Much of it also hinges on a law firm’s culture, says Nishisato. “It will depend to a great extent on the nature of the firm’s practice, the types of cases they take on, and whether they regard the risks of portfolio funding as risks they are prepared to take,” says Nishisato.
There is another market that could help litigation funding gain further traction in Canada – sub-million dollar financing support, says Truant. There are relatively few cases in Canada, outside of international arbitration, where millions of dollars are at stake, says Truant. There are however “quite a number” of cases that require funding between $100,000 to $500,000, a market exploited by at least one player in the U.K. and in the U.S. “We are going to need either one of those groups to come to the Canadian market or a fresh group to look at the sub-million financing opportunity to really expand the market.”

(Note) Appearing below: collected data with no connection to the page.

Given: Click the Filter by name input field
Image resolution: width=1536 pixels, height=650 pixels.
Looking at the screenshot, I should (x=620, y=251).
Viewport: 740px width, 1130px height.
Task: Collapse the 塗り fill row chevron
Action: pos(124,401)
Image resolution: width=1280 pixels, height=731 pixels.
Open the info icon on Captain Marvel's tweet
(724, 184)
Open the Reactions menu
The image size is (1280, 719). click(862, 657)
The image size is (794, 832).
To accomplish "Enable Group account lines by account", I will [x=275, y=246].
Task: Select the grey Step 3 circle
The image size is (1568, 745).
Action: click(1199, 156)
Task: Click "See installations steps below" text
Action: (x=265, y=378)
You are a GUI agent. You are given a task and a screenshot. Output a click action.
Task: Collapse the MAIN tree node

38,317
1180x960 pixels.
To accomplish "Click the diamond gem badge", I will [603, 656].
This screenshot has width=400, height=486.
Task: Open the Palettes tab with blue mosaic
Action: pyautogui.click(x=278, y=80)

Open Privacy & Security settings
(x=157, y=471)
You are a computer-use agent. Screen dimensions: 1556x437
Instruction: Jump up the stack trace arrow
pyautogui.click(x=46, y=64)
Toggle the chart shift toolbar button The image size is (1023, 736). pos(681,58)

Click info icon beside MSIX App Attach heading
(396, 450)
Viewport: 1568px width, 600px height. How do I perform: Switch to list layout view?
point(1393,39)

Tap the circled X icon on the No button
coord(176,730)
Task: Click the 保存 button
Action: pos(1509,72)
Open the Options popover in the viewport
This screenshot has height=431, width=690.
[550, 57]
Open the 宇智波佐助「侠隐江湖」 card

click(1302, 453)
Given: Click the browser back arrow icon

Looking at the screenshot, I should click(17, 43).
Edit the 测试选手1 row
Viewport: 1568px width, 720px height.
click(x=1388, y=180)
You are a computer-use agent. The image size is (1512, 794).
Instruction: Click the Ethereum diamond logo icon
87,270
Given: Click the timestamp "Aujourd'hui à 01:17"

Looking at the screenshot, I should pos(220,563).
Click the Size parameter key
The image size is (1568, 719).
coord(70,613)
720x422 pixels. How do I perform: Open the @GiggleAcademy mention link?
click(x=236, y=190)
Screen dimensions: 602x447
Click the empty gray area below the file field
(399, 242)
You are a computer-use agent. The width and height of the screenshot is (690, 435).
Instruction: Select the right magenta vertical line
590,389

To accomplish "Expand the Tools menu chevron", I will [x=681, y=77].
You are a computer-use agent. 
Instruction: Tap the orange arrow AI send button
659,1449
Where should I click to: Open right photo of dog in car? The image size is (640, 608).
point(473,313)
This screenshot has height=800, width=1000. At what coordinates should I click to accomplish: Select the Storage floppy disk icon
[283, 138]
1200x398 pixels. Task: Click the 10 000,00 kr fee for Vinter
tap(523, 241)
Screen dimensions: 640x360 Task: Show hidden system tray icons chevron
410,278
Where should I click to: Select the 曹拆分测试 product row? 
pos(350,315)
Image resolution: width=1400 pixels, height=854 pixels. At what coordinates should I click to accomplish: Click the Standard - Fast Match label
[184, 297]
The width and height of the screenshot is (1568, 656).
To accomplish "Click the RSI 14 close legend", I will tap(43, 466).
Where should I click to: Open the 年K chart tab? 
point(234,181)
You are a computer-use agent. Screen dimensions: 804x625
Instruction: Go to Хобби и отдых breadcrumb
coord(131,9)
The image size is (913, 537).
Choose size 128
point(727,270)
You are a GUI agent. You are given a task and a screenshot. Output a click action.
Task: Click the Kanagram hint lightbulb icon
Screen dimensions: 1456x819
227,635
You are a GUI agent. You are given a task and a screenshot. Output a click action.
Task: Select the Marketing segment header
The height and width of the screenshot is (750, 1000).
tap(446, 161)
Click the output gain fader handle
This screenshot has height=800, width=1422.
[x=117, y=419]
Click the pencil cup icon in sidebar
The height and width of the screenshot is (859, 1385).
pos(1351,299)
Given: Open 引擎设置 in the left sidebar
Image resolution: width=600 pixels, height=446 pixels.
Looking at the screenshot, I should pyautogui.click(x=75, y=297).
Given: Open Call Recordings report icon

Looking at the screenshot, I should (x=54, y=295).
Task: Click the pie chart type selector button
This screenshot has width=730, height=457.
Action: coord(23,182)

In the meantime, Truant is betting views on a Canadian market that he views has a lot to offer in terms of low-hanging fruit, blessed with exceptional returns, just as private equity was in the 1970s. Balmoral Wood recently raised $30 million from high-net worth Canadians and family offices. Those investors, he says, are attracted to returns largely uncorrelated to the stock market, or to other asset classes. What’s more, there are more cases that are looking for financing than there is financing available for those cases. “There is an element of inefficiency in the marketplace that we felt was reminiscent to the early days of private equity,” says Truant.